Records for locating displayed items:
-- Start --

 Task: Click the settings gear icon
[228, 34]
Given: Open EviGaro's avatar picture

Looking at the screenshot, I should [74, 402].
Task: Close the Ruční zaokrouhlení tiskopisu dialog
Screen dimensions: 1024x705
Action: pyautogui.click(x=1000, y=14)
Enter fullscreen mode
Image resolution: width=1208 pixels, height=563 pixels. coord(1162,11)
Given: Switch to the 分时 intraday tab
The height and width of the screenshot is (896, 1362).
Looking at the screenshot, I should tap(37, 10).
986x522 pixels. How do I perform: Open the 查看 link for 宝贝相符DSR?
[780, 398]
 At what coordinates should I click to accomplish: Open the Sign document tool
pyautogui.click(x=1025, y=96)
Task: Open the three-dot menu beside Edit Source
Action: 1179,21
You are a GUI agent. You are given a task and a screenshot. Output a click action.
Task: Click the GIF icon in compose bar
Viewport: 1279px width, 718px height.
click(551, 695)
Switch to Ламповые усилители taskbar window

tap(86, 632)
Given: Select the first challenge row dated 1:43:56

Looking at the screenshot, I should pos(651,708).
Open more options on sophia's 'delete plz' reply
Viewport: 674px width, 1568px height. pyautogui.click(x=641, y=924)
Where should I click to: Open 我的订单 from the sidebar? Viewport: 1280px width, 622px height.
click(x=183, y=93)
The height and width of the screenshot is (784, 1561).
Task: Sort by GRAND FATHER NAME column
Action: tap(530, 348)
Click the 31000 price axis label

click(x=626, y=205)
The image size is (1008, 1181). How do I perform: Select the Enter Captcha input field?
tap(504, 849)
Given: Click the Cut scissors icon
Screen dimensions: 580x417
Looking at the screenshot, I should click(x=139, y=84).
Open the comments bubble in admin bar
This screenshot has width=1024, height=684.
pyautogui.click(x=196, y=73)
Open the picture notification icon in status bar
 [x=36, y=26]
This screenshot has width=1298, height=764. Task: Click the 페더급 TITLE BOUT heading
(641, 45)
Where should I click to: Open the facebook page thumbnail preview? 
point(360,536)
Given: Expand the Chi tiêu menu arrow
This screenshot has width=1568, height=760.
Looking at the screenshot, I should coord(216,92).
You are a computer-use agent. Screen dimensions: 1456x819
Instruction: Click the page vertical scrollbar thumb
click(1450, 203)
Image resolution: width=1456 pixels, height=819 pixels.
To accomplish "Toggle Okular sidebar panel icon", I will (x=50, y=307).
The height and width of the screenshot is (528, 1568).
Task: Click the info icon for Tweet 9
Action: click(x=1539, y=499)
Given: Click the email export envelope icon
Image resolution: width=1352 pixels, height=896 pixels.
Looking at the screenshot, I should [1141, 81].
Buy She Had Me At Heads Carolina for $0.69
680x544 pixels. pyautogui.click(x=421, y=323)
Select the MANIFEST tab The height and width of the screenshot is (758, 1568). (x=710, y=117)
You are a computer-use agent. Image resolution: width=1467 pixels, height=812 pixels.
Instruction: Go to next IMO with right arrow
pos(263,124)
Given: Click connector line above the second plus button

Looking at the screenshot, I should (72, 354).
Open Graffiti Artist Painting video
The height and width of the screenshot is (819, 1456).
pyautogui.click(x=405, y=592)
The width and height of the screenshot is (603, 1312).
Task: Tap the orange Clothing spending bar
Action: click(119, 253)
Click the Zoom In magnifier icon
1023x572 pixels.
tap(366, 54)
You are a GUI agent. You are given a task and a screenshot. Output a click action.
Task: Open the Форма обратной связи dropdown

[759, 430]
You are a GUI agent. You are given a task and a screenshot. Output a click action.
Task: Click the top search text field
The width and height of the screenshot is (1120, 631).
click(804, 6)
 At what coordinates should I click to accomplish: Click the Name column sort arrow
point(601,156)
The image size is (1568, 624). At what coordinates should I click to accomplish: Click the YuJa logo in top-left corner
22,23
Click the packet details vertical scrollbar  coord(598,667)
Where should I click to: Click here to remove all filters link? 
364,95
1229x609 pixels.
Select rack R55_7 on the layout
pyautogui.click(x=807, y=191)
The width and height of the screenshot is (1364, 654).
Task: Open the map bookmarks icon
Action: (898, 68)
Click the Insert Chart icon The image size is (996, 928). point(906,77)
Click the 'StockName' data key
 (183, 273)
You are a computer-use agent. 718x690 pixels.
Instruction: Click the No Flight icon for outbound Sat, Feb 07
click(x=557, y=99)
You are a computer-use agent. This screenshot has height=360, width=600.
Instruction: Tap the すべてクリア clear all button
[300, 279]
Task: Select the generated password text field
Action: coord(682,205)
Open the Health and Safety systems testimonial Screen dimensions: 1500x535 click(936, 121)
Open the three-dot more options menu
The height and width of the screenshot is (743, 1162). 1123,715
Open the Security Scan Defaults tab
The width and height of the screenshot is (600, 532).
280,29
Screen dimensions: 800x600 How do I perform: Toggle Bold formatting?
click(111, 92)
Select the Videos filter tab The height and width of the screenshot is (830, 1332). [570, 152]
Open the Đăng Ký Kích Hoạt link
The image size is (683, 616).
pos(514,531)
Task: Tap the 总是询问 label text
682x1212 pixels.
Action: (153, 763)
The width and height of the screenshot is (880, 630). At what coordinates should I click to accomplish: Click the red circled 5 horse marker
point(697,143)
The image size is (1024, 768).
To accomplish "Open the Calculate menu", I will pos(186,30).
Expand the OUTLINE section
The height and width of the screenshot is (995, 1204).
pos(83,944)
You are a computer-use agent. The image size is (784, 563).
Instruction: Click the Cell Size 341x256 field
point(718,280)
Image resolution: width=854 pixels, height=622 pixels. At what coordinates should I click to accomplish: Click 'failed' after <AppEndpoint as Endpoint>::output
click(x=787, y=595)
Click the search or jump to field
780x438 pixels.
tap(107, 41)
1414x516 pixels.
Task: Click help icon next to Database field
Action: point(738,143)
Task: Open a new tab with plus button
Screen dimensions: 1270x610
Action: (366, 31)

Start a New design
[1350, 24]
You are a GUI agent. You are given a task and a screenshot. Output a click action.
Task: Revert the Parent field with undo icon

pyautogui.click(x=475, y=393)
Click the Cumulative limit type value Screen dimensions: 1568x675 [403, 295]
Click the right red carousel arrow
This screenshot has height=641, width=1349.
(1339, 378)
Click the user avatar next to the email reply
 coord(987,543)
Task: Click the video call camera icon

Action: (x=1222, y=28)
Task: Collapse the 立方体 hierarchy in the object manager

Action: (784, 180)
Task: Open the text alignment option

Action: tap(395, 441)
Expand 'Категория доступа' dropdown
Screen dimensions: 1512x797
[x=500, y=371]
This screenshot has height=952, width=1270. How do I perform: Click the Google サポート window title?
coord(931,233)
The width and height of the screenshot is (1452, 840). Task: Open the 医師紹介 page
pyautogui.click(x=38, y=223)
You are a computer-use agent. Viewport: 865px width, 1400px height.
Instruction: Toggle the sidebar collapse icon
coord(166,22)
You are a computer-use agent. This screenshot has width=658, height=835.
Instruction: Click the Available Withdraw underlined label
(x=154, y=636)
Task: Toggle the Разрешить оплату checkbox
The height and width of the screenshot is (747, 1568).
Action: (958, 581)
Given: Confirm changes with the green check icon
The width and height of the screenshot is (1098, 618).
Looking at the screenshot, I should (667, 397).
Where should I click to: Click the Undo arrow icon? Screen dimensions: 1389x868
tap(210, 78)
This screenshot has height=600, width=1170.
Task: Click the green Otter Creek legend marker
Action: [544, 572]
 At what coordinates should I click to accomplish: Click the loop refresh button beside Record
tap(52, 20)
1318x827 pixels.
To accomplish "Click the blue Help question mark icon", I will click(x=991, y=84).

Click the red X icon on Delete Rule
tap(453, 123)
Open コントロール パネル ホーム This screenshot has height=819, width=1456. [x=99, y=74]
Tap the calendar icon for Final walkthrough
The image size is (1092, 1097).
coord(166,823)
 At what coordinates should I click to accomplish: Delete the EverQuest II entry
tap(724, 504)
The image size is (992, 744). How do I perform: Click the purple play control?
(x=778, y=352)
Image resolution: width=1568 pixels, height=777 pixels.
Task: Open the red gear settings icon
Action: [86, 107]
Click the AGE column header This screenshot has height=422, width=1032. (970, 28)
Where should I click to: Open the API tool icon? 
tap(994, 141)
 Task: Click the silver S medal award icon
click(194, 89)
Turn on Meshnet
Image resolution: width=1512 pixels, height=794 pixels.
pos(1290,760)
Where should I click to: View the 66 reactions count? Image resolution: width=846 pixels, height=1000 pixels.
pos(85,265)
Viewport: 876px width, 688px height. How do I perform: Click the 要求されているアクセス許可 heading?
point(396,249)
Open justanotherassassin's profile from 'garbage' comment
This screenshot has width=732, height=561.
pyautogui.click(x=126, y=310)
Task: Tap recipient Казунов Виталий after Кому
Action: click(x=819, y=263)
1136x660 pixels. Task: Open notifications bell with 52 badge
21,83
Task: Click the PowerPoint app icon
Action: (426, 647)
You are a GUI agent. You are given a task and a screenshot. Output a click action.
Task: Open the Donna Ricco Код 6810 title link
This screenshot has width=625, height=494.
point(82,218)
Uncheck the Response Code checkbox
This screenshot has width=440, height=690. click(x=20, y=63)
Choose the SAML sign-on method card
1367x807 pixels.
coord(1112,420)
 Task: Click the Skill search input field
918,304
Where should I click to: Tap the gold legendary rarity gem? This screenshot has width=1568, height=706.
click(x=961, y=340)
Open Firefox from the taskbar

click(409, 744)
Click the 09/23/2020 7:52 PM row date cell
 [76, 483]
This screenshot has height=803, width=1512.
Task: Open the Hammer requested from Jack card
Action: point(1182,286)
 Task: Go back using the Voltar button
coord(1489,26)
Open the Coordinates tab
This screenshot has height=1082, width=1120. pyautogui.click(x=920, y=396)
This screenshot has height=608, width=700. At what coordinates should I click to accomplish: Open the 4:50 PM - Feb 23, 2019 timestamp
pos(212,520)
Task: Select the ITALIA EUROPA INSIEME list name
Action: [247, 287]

-- End --

Print the lines of the records from the line containing "Given: Confirm changes" up to and including the line containing "Looking at the screenshot, I should (667, 397).", reproducing them verbatim.

▸ Result below
Given: Confirm changes with the green check icon
The width and height of the screenshot is (1098, 618).
Looking at the screenshot, I should (667, 397).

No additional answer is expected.